The third scheme involved marriage fraud and was designed to obtain immigration status for Ding’s co-defendants, Ting and Shaw. Ting, who is Ding’s brother, and Shaw, who is Ding’s sister-in-law, submitted paperwork and made statements to immigration officials that they were married to United States citizens, which they were not.

All three defendants were named in a criminal complaint filed on August 11, 2003. Ting and Shaw were arrested in late September. Both were granted bond, and they fled the United States to Taiwan soon after being released. On September 30, 2003, Ding, after learning that she was facing federal charges, also fled the country for Taiwan. While in Taiwan, Ding obtained identity documents under a false name, but, while traveling through Hong King in June 2004, she was arrested when a United States Department of Homeland Security agent determined that she was actually Ding and was wanted in the United States. Ding was later extradited to the United States.

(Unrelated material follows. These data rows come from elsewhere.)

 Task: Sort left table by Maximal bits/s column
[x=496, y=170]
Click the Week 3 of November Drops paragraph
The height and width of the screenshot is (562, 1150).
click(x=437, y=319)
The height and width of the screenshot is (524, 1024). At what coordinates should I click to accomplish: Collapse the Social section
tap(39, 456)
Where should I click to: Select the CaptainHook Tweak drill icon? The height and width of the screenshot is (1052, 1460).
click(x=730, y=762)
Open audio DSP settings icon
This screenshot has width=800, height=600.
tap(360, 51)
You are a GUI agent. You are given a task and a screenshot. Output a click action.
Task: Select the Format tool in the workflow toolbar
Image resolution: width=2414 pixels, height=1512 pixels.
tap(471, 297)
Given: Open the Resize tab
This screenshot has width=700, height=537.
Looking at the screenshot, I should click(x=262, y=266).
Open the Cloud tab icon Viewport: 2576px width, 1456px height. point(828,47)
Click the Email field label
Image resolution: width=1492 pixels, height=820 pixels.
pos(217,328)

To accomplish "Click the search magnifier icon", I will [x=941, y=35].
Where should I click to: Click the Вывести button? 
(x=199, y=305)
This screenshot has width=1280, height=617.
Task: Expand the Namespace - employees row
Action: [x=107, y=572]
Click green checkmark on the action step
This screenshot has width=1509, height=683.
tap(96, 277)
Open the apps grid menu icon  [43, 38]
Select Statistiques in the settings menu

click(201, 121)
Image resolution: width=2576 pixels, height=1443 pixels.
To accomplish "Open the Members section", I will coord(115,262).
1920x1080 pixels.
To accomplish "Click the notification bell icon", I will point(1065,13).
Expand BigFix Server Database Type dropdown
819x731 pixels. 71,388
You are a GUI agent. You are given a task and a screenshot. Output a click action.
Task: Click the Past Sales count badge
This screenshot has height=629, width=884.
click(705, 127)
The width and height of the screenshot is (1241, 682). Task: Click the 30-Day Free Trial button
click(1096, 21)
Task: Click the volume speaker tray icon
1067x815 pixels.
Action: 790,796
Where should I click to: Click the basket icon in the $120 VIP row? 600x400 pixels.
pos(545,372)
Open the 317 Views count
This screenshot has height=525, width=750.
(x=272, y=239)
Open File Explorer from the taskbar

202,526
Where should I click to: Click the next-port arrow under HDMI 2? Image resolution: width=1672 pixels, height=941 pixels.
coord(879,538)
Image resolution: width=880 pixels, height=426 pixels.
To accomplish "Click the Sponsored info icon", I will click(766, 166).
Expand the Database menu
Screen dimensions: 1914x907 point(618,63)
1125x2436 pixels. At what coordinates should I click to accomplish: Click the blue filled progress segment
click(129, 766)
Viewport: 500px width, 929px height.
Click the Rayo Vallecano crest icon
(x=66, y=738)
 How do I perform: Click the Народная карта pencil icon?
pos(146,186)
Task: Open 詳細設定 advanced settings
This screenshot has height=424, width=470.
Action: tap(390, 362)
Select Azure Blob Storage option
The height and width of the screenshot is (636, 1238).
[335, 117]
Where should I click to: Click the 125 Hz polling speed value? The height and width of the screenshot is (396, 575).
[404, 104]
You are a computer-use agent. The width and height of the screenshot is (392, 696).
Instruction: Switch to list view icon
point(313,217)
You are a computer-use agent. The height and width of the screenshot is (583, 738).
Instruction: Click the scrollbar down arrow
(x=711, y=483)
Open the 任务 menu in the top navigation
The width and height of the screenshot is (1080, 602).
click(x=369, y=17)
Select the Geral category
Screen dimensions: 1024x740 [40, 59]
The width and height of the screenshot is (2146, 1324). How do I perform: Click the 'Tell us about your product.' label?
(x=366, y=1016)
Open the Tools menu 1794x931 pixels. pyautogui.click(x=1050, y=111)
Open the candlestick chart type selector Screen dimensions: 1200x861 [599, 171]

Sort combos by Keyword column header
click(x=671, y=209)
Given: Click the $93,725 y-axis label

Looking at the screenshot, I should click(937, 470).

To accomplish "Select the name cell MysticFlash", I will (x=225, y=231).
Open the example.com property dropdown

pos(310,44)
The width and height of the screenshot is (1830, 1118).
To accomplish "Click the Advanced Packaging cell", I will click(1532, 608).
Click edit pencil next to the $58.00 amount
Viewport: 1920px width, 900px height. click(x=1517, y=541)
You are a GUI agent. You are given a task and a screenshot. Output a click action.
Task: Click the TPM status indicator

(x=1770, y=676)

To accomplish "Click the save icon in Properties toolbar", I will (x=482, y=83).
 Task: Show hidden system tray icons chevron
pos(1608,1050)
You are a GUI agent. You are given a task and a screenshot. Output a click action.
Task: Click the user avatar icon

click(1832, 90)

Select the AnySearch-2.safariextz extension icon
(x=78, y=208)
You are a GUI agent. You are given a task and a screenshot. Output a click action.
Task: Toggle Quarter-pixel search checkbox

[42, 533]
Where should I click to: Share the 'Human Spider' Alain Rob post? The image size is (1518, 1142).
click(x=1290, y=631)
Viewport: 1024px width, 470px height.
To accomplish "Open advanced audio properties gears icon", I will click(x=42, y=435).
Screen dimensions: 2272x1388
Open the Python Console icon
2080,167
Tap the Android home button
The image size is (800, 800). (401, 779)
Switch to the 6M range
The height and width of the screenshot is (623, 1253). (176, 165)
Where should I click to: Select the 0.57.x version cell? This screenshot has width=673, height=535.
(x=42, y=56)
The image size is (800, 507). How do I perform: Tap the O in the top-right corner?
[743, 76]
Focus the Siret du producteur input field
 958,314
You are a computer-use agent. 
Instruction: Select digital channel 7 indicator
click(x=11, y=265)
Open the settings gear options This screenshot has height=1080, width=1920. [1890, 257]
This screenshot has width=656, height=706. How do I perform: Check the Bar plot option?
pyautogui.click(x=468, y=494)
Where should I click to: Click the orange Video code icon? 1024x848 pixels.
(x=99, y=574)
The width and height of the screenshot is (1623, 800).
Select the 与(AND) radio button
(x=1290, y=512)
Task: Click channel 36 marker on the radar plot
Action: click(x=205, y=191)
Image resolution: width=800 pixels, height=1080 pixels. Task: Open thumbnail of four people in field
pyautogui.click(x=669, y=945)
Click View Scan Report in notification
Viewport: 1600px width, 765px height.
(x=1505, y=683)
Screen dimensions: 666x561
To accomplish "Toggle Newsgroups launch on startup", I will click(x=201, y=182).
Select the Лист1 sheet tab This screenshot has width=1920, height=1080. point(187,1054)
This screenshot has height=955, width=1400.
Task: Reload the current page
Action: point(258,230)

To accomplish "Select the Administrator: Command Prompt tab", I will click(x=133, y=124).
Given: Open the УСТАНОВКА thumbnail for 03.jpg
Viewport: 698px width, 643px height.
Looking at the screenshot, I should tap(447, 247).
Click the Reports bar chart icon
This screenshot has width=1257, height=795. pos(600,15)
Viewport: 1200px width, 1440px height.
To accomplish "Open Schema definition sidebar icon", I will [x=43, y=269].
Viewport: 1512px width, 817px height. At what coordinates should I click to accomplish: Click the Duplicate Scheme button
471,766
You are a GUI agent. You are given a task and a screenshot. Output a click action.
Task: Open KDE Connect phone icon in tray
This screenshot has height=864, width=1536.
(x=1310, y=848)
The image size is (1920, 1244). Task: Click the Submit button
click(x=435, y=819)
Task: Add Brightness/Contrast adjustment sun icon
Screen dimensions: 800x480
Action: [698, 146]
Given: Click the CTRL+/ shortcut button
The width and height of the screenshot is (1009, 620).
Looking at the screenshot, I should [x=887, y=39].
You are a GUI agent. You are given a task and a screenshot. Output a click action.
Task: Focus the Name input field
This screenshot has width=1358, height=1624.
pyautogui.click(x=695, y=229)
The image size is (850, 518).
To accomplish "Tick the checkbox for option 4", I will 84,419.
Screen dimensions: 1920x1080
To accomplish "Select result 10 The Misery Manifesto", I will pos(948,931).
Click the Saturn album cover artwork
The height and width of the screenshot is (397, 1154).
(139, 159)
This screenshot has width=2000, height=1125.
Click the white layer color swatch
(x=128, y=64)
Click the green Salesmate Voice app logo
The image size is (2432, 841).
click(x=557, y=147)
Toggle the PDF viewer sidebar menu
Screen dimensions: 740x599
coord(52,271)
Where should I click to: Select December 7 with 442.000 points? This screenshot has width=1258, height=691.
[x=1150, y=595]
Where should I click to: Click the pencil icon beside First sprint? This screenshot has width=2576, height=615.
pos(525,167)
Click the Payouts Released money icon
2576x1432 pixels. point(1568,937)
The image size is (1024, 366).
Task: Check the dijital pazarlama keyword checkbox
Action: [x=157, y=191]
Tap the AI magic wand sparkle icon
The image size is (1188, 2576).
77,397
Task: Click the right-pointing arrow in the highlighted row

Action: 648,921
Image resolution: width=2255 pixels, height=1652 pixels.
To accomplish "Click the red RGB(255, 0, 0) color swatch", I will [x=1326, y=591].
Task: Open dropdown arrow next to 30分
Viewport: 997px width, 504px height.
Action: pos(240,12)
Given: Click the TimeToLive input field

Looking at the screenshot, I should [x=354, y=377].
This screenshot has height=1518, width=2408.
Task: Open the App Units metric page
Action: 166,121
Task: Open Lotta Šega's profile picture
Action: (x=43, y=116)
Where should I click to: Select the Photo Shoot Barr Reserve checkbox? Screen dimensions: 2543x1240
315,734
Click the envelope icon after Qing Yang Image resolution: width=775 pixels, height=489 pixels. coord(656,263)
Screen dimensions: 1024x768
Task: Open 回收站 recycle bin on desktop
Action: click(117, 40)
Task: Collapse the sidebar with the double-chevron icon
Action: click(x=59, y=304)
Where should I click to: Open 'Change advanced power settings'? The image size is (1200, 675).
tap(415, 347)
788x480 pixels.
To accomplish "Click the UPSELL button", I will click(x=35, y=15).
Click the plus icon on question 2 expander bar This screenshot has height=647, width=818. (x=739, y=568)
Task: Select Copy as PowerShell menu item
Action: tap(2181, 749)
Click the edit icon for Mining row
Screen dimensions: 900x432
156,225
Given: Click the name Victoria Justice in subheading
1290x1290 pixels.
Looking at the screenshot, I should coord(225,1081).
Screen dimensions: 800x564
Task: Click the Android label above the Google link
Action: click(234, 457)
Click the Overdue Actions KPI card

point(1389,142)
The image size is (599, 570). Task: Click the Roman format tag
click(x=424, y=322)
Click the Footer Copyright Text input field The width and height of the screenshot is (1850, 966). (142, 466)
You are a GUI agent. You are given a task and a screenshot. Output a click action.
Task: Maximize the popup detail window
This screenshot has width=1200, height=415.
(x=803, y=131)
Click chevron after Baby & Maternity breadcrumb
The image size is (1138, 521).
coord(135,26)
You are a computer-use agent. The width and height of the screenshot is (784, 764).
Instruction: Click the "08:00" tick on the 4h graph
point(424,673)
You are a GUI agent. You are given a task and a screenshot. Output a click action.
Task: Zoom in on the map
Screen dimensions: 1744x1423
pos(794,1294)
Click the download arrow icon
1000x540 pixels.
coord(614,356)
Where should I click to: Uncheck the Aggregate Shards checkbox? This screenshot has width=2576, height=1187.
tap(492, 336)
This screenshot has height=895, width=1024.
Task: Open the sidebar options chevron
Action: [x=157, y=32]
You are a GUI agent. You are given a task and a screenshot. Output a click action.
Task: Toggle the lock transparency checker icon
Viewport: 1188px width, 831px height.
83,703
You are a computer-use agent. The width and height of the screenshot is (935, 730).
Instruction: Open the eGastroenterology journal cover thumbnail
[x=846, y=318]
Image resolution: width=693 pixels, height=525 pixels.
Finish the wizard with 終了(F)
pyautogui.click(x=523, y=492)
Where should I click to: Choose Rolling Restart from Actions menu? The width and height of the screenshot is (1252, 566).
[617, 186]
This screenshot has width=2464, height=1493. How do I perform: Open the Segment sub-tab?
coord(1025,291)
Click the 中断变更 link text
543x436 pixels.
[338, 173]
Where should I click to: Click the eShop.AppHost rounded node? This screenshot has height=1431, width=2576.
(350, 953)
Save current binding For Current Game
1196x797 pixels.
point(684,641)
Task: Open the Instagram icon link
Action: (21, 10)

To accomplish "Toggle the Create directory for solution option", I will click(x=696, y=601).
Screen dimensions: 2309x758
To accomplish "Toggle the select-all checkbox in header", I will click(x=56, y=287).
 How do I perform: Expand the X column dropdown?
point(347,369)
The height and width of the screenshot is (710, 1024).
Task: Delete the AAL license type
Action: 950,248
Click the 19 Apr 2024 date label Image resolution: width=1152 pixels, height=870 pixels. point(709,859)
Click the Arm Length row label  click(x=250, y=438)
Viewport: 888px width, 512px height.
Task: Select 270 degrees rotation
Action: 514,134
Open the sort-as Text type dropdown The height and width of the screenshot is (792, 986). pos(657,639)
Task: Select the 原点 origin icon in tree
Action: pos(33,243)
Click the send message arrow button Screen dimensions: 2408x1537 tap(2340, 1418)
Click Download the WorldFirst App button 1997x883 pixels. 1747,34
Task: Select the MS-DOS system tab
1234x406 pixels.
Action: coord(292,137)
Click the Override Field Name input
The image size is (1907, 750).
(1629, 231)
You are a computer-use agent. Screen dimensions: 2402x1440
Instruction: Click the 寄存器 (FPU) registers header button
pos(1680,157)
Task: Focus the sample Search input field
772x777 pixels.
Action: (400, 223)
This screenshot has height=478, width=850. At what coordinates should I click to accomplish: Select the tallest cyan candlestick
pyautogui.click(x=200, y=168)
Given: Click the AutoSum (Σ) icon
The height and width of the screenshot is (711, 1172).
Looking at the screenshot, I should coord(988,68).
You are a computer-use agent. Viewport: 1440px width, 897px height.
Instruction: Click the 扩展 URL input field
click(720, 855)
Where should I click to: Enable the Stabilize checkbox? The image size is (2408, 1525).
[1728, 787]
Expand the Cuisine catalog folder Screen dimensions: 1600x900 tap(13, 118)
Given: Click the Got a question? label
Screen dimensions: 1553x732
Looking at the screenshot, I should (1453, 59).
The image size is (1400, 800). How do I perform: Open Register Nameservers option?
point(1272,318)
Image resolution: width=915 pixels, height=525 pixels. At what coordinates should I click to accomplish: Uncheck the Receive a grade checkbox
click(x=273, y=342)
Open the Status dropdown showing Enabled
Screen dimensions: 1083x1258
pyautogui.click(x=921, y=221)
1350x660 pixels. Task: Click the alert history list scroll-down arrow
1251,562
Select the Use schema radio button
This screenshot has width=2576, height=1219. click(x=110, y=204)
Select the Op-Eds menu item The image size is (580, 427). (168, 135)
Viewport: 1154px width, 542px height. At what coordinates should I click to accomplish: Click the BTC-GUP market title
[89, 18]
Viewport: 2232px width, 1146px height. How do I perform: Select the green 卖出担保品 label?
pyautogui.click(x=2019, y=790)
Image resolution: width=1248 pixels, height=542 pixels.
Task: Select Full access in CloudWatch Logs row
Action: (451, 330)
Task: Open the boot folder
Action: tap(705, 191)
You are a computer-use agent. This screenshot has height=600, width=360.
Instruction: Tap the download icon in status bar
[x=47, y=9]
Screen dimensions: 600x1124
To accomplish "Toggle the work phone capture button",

Ting and Shaw remain fugitives who are being sought by federal law enforcement authorities.

On December 6, 2004, Ding pleaded guilty the day before her scheduled trial. She pleaded guilty of conspiracy, seven counts of mail fraud, two counts of immigration fraud, and one count of money laundering.

This case was the product of a joint investigation by U.S. Immigration and Customs Enforcement (ICE) and IRS-Criminal Investigation Division.